What to produce
Swap "GUI agent" for "interface agent" in the part that opens with the line containing "You are a GUI" and closes with the end of the lines, and give only that part again with nothing else changed and the pictures left out.

Records for the task
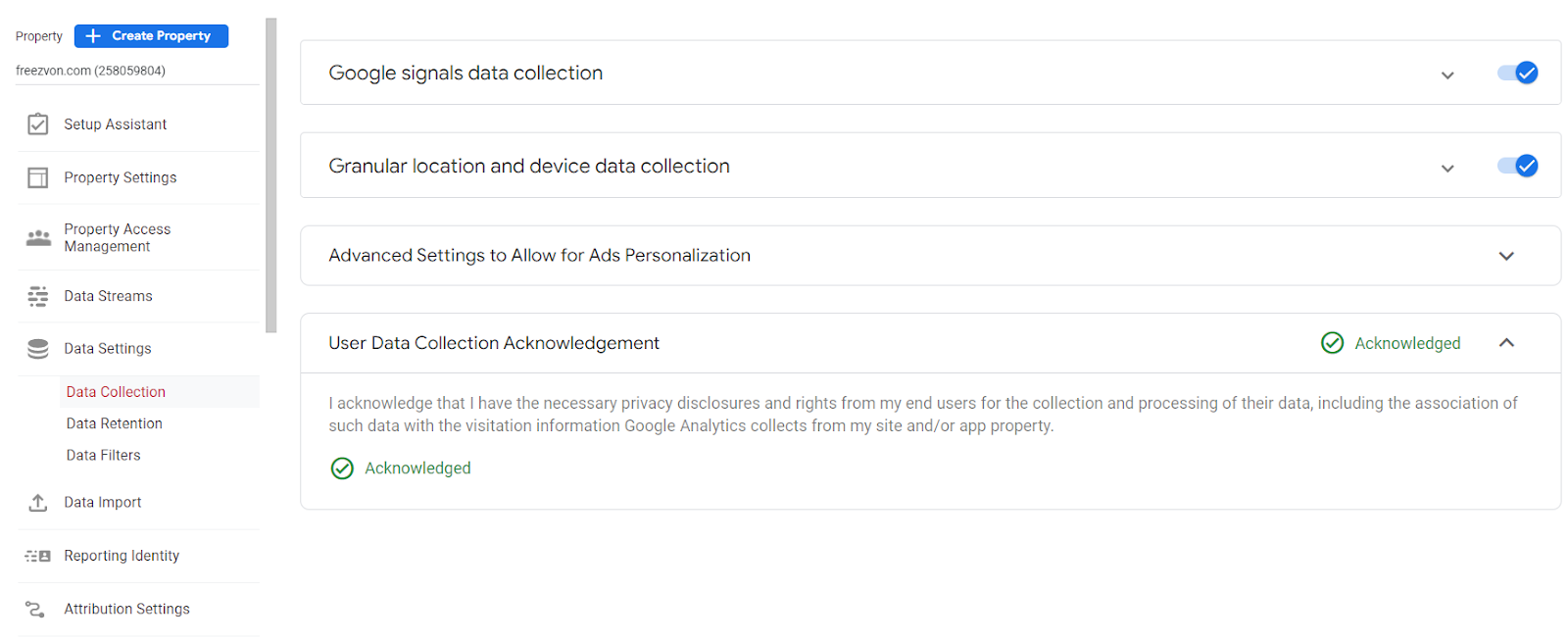The height and width of the screenshot is (642, 1568).
Task: Click the Reporting Identity icon
Action: pos(38,556)
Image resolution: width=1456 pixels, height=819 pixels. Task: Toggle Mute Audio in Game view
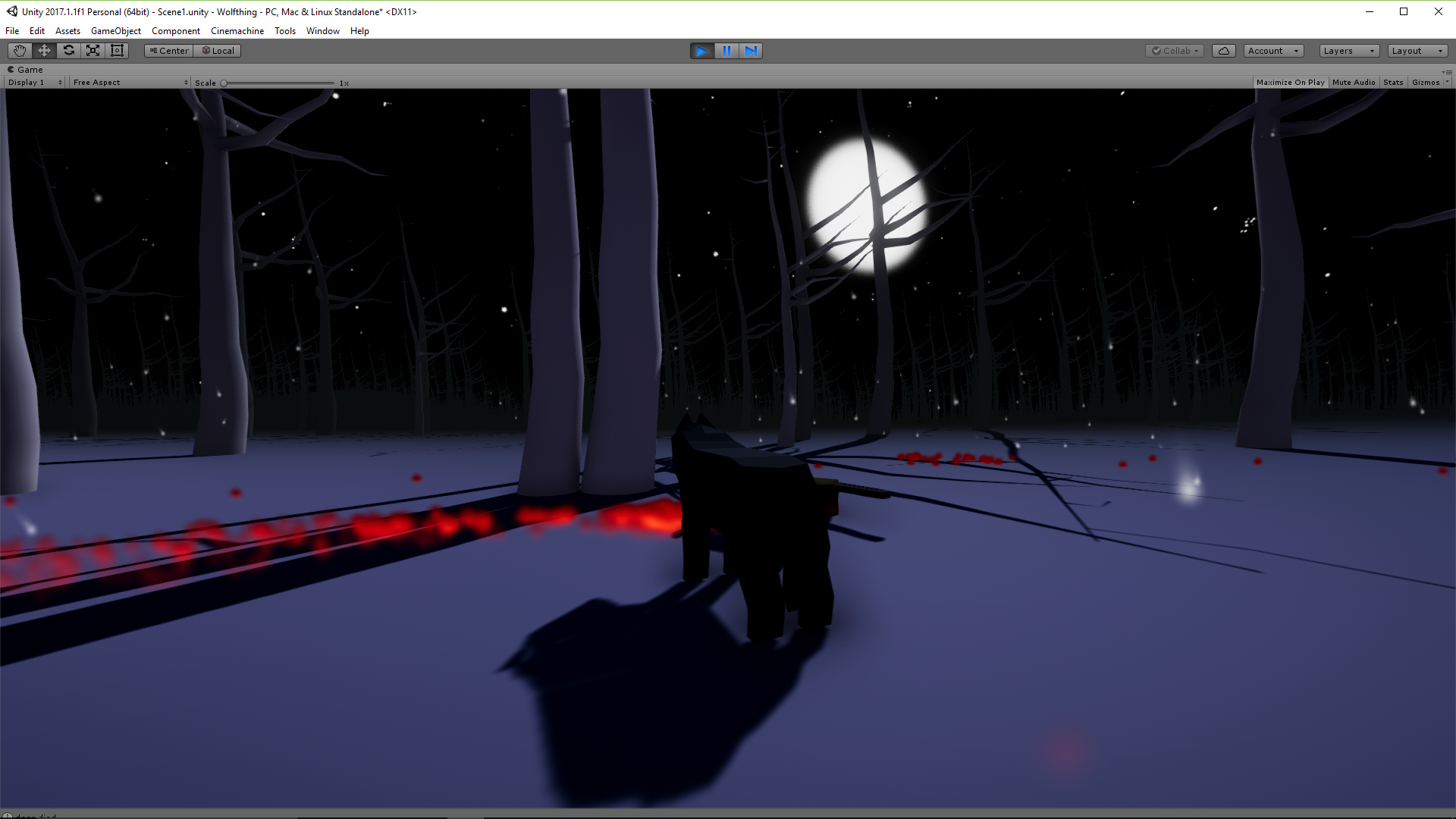[1353, 83]
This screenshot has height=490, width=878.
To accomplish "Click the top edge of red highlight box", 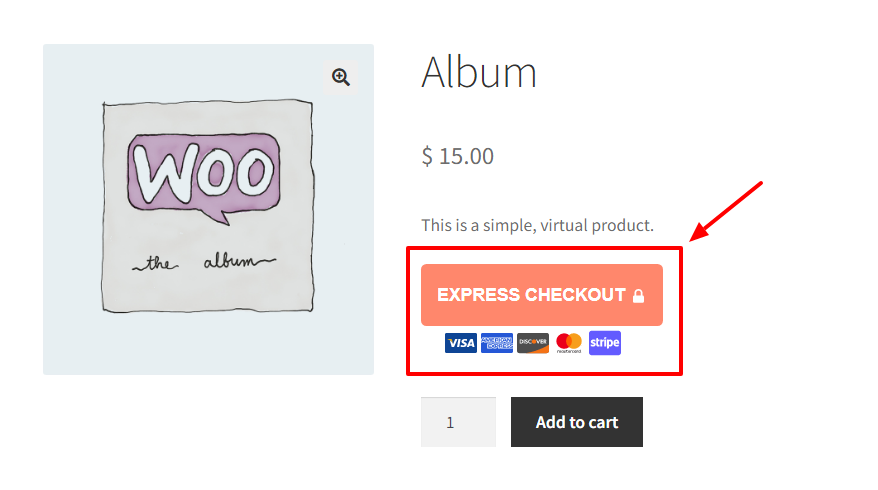I will tap(544, 247).
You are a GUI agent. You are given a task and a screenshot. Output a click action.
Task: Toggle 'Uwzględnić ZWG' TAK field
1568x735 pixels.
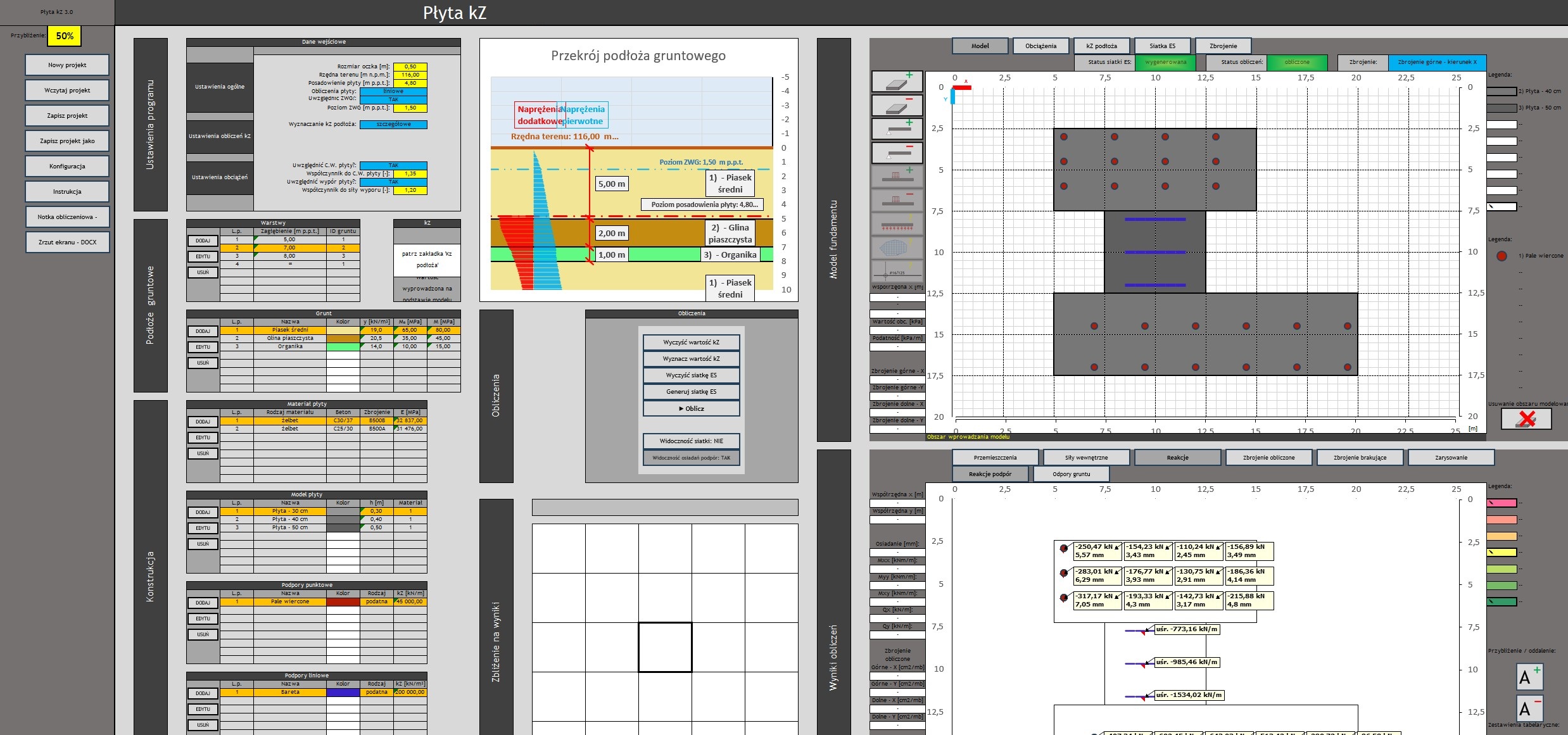click(x=393, y=99)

Answer to this problem
You are a interface agent. You are given a task and a screenshot. Output a click action.
Task: Toggle 'Uwzględnić ZWG' TAK field
1568x735 pixels.
click(x=393, y=99)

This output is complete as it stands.